Service Oriented Architecture

In many enterprises, the early adopters of application convergence have been contact center environments, tying customer-facing communications systems with back-office applications. These use well-established Computer Telephony Integration (CTI) interfaces, developer toolkits including application programming interfaces (APIs) and select Web Services standards such as XML (Extensible Markup Language). The future direction in this and other areas is SOA, the Service Oriented Architecture.

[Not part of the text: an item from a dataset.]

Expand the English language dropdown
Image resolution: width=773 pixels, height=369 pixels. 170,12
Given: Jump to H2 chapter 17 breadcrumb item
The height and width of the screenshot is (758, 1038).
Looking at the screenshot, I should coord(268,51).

SOA was initially conceived as the way to interoperate, streamline and accelerate business processes; and to establish a set of service modules easily combined and reused to increase business agility for competitive advantage. One style of SOA uses an Enterprise Service Bus (a functional rather than physical entity), across which business applications can discover, invoke, and orchestrate services in various ways. SOA relies on a number of standards developed by three primary bodies: the Web Services Interoperability Organization (WS-I); the WWW Consortium (W3C), and the Organization for the Advancement of Structured Information Standards (OASIS). Some of the more visible Web Services standards include SOAP (Simple Object Access Protocol), WSDL (Web Services Definition Language), and various forms of XML.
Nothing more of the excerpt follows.